● **Given request A**:
Decide whether each statement below agrees with the OSSEC event loss article: (i) the test server ran Windows Server 2012 as a VMWare guest; (ii) the configured timeout value was 120 seconds; (iii) the events generated right after the NIC was disconnected reached the OSSEC server. Answer yes or no for each and quote the deciding words from the article.
● **Given request B**:
Copy the records from their first line through the line that contains "Viewport: 1325px width, 753px height.", with both of those lines included.

● **Article**:
OSSEC event loss troubleshooting

There is a general consensus that OSSEC will lose events in the event that the main OSSEC server goes offline for whatever reason ( [1] , [2] ) – be it the service is stopped, a network disconnection, or anything in between. However, there doesn’t seem to be much information on when exactly even loss can occur, for how long, and how the OSSEC agent recovers. In this article we explore some troubleshooting steps taken in order to answer the these questions.

Test Environment:

Windows Server 2012, installed as a VMWare Guest.
VMWare ESX v5
Alienvault All-in-one (commercial, not OSSIM) acting as OSSEC server

The OSSEC agent was deployed to the windows server using the AlienVault GUI, and the agent confirmed to be active:

The OSSEC server was placed in debug logging mode (using the <logall> global directive [3] ) . Next, we tested if application event logs were being sent from the agent to the server. On the client, which is the windows server 2012 VM, we do the following:

The above screenshot shows using the “eventcreate” command to generate two application logs:

before disconnecting 1

before disconnecting 2

We then confirmed that these were being received by the OSSEC server as expected:

Of note in the screenshot above is that the “logall” directive of OSSIM logs to the /var/ossec/logs/archives/archives.log path.

Now we disconnect the NIC card from the VM as shown below:

This simulated a general network failure, as shown by the ping results below. Immediately after, we generate a further three application logs (after disconnecting 1, after disconnecting 2, after disconnecting 3):

These events never make it through to the OSSEC server. However, if we wait for 240 seconds – the configured timeout value – we now see in the OSSEC agent logs:

So now we generate a further three more application events:

these being after 240 seconds 1, after 240 seconds 2 and after 204 seconds 3. For now, these still do not appear in the OSSEC server since the NIC card is still disconnected.

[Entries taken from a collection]

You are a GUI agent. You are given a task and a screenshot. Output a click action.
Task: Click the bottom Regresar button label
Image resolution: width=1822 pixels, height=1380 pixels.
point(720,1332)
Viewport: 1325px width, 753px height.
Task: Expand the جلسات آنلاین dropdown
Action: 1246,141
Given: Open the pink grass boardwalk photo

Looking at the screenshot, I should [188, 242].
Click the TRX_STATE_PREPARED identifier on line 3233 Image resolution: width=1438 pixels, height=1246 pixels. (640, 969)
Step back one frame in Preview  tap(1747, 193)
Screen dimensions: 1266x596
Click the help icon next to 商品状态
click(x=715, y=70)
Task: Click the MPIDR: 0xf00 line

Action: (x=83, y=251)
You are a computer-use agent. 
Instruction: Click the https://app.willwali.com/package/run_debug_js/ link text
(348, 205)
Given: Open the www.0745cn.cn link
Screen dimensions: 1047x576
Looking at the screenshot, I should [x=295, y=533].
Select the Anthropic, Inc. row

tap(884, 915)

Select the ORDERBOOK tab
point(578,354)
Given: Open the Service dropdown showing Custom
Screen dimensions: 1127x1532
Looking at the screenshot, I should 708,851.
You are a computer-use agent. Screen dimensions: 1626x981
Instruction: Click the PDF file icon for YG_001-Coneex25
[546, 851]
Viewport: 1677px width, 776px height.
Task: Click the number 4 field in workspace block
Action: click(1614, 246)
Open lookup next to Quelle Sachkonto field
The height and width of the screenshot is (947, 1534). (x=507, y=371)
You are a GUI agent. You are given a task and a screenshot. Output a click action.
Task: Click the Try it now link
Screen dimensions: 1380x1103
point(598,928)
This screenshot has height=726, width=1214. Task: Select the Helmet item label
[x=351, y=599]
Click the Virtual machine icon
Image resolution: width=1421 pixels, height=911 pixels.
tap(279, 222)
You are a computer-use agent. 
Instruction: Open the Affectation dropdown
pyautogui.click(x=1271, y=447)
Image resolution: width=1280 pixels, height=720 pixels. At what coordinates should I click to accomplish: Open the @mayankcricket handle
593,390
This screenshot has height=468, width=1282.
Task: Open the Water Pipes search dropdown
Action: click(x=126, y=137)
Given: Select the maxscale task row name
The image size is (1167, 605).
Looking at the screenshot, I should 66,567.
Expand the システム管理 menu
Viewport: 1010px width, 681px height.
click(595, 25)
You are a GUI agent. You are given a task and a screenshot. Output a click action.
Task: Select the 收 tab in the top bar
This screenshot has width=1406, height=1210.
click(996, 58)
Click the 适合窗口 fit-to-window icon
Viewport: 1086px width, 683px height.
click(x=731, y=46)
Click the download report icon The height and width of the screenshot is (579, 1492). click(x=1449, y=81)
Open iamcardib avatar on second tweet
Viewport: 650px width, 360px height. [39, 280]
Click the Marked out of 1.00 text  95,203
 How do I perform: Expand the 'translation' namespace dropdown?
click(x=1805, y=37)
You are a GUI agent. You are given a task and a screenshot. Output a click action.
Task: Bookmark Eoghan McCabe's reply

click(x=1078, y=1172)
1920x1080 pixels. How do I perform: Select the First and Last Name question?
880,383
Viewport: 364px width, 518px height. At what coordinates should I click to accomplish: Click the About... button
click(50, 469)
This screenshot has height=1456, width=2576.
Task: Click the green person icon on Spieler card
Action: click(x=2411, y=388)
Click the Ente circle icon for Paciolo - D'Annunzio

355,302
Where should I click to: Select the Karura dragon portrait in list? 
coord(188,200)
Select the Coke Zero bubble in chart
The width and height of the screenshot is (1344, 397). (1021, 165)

● **Exercise result A**:
(i) Yes: "Windows Server 2012, installed as a VMWare Guest."
(ii) No: "if we wait for 240 seconds – the configured timeout value"
(iii) No: "These events never make it through to the OSSEC server."

● **Exercise result B**:
You are a GUI agent. You are given a task and a screenshot. Output a click action.
Task: Click the bottom Regresar button label
Image resolution: width=1822 pixels, height=1380 pixels.
point(720,1332)
Viewport: 1325px width, 753px height.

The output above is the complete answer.